• _ACTION ITEM_:
Can you reproduce the whole forum thread below, about coding with Opus 4.5 agents, word for word?

• _PASSAGE SHOWN_:
-- Opening Marker --

• designated_fridge@lemmy.world
    link
    fedilink
    arrow-up
    1
    ·
    4 days ago

    Interesting!

    I have gone through my ups and downs. Lately I’ve been more and more convinced. I use Claude Code (Opus 4.5) hooked up to our internal atlassian and google drive mcps. I then ofc have to do a lot of writing (gathering requirements, writing context, etc) but instead of spending two days coding, I’ll spend half a day on this and then kick off a CC agent to carry it out.

    I then do a self review when it’s done and a colleague reviews as well before merge.

    And not for architectural work… Rather for features, fixing tech debt, etc.

    This also has the benefit of jira tickets being 1000x better than in the pre-LLM era.

    • very_well_lost@lemmy.world
      link
      fedilink
      English
      arrow-up
      4
      ·
      edit-2
      4 days ago

      I’m primarily using Opus 4.5 as well (via Cursor). We’ve tried pointing it at JIRA/Confluence via MCP and just letting the agent do it’s thing, but we always get terrible results (even when starting with solid requirements and good documentation). Letting an agent run unsupervised just always makes a mess.

      We never get code that conforms to the existing style and architecture patterns of our application, no matter how much we fuss with rules files or MCP context. We also frequently end up with solutions that compromise security, performance or both. Code reviews take longer than they used to (even with CodeRabbit doing a first pass review of every PR), and critical issues are still sneaking through the review process and out to prod.

-- Closing Marker --

• _DATA SECTION_:
-- Opening Marker --

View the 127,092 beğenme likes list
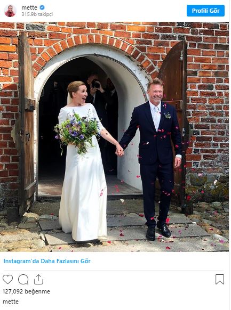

-- Closing Marker --

• _THE COMPLETED TASK_:
• designated_fridge@lemmy.world
    link
    fedilink
    arrow-up
    1
    ·
    4 days ago

    Interesting!

    I have gone through my ups and downs. Lately I’ve been more and more convinced. I use Claude Code (Opus 4.5) hooked up to our internal atlassian and google drive mcps. I then ofc have to do a lot of writing (gathering requirements, writing context, etc) but instead of spending two days coding, I’ll spend half a day on this and then kick off a CC agent to carry it out.

    I then do a self review when it’s done and a colleague reviews as well before merge.

    And not for architectural work… Rather for features, fixing tech debt, etc.

    This also has the benefit of jira tickets being 1000x better than in the pre-LLM era.

    • very_well_lost@lemmy.world
      link
      fedilink
      English
      arrow-up
      4
      ·
      edit-2
      4 days ago

      I’m primarily using Opus 4.5 as well (via Cursor). We’ve tried pointing it at JIRA/Confluence via MCP and just letting the agent do it’s thing, but we always get terrible results (even when starting with solid requirements and good documentation). Letting an agent run unsupervised just always makes a mess.

      We never get code that conforms to the existing style and architecture patterns of our application, no matter how much we fuss with rules files or MCP context. We also frequently end up with solutions that compromise security, performance or both. Code reviews take longer than they used to (even with CodeRabbit doing a first pass review of every PR), and critical issues are still sneaking through the review process and out to prod.